Frank Quinn

Personal information
- Date of birth: 12 September 1926
- Place of birth: Saltcoats, Scotland
- Date of death: 18 October 2008 (aged 82)
- Place of death: Saltcoats, Scotland
- Height: 5 ft 10 in (1.78 m)
- Position: Outside right

Senior career*
- Years: Team / Apps / (Gls)
- Saltcoats Victoria
- 1946–1948: Celtic / 6 / (2)
- 1948–1954: Dundee United / 157 / (90)
- 1954–1955: Hamilton Academical / 25 / (15)
- 1955–1957: Cowdenbeath / 63 / (38)
- 1957–1958: Stranraer / 9 / (7)
- Total:  / 260 / (152)

= Frank Quinn (footballer, born 1926) =

Scottish footballer (1926–2008)

Francis Quinn (12 September 1926 – 18 October 2008) was a Scottish professional footballer who played as an outside right for Celtic, Dundee United, Hamilton Academical, Cowdenbeath and Stranraer.

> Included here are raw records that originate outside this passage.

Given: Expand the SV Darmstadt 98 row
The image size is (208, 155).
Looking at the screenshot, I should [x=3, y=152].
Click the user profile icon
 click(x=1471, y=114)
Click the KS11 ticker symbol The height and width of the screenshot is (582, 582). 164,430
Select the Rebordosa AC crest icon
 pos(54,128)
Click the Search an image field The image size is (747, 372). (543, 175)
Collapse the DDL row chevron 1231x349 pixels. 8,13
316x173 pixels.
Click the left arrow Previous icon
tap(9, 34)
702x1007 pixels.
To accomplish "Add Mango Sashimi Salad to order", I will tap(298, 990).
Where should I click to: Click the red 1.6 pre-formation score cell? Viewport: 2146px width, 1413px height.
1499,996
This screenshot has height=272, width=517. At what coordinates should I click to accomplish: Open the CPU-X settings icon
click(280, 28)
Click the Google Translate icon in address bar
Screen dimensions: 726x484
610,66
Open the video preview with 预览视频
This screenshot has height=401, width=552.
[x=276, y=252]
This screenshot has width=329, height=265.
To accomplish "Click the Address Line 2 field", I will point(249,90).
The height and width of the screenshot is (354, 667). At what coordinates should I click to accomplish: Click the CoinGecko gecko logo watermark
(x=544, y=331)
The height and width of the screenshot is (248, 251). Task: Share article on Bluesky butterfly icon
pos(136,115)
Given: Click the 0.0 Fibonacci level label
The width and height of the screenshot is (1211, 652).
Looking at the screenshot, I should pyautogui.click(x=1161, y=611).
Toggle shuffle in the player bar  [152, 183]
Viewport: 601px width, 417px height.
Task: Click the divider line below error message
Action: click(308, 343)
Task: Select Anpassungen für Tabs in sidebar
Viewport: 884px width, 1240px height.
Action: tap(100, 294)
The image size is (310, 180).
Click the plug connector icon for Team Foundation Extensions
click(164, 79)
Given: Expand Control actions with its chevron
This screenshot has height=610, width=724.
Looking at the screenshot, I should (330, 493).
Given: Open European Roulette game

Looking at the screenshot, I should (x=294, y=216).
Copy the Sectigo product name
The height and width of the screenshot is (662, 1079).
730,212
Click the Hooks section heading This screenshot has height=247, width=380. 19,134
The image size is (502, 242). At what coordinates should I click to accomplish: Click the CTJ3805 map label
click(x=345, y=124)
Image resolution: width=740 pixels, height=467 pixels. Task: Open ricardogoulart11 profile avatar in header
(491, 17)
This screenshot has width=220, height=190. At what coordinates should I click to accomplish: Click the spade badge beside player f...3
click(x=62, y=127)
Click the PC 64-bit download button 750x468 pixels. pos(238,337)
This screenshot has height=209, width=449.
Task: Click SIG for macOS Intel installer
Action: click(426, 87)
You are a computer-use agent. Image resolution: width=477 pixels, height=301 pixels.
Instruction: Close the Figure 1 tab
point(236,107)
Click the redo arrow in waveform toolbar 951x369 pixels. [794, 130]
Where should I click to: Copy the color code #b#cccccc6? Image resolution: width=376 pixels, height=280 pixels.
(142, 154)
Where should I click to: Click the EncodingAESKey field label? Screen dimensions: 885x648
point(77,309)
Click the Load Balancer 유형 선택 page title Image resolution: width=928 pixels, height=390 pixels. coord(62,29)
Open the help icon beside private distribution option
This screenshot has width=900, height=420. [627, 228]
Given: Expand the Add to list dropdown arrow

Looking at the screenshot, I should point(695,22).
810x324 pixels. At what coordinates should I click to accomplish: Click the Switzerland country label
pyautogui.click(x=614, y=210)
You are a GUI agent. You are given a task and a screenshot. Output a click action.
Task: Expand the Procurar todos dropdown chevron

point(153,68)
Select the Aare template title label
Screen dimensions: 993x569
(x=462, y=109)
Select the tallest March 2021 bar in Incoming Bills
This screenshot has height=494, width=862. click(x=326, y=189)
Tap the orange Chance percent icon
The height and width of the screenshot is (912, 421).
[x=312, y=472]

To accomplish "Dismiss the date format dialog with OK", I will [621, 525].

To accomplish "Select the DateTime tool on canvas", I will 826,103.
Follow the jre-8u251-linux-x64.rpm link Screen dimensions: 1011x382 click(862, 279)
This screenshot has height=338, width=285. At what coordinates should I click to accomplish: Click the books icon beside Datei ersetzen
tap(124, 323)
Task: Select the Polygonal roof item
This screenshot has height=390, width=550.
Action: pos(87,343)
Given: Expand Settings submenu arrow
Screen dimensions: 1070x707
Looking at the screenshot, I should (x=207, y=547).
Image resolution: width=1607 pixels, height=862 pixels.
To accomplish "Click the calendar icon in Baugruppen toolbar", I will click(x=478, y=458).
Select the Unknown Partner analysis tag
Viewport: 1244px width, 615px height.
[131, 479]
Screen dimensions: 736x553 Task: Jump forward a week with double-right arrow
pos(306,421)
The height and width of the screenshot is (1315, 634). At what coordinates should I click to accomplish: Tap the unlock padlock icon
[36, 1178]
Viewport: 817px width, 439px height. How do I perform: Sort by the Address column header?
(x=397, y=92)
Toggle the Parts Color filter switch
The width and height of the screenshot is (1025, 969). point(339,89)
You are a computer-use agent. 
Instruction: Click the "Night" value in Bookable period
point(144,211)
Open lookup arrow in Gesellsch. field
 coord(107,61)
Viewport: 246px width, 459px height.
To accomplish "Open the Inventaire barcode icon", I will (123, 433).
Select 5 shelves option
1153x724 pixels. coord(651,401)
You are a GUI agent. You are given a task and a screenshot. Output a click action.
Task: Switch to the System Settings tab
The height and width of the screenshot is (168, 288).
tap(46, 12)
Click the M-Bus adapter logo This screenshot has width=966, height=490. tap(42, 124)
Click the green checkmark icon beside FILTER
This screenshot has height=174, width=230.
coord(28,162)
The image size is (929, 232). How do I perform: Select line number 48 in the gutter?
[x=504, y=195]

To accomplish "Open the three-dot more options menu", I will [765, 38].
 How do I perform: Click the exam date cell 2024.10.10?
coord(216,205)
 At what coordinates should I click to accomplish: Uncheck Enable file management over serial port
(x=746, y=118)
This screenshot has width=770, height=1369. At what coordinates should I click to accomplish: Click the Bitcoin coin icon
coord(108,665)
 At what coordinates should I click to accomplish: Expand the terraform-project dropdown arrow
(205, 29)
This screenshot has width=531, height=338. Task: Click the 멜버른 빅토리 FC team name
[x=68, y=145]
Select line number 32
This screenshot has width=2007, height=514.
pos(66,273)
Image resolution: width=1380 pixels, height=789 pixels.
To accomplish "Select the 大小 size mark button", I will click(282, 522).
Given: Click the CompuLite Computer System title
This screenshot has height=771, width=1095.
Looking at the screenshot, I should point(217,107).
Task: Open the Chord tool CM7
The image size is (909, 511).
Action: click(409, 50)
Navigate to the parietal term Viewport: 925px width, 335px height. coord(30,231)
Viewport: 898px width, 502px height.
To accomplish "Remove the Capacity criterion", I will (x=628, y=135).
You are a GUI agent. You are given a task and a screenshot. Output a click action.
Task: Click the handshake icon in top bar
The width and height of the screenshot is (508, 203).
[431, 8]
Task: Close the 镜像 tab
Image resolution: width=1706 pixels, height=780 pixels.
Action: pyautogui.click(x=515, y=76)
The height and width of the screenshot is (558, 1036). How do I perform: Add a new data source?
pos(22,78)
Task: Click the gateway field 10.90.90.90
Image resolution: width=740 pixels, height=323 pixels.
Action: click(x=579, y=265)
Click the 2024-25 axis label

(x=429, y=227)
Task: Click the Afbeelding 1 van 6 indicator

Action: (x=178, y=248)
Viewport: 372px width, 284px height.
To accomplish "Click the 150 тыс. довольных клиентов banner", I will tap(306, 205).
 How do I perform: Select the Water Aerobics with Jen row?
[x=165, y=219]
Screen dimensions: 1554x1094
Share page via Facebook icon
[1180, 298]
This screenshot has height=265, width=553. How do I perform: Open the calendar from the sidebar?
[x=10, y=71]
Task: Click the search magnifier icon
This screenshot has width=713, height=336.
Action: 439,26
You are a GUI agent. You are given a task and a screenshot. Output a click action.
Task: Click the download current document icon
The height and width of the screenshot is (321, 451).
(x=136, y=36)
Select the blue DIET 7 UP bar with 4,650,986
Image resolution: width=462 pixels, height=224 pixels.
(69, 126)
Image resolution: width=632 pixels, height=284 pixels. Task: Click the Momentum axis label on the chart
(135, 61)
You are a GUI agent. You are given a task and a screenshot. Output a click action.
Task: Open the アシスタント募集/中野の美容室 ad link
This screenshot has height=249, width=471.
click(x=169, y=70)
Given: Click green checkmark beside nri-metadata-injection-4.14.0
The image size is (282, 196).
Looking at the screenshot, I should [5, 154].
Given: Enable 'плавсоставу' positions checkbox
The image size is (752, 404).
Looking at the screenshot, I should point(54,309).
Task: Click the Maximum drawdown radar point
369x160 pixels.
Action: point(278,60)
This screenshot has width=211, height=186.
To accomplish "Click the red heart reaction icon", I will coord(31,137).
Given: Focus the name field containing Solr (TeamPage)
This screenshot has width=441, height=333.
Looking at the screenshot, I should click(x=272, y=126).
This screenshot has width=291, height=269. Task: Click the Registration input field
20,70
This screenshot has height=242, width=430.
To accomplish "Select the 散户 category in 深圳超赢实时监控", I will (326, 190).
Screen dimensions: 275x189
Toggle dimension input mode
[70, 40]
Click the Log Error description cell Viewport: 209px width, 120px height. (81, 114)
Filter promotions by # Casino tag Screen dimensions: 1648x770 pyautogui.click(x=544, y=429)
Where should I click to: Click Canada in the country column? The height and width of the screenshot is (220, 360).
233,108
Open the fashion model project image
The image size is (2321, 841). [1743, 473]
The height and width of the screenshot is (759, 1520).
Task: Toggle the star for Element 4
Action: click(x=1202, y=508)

Born in Saltcoats, Ayrshire, Quinn played for local junior club Saltcoats Victoria before turning senior with Celtic in November 1946. Having failed to become a first team regular, he was released in 1948, joining Dundee United on a free transfer on 18 August 1948. He scored a hat trick for the reserve team on the same day. After making his first team debut against Alloa Athletic on 1 September, he quickly established himself, becoming part of a celebrated forward line known as the "Famous Five". Despite playing on the wing he was also a regular goalscorer, scoring over twenty goals in each of four consecutive seasons and finishing as United's leading scorer in the 1952-53 season. He was released by the club in May 1954, subsequently signing for Hamilton.

Quinn died in Saltcoats in 2008. He was posthumously inducted into the Dundee United Hall of Fame in 2016.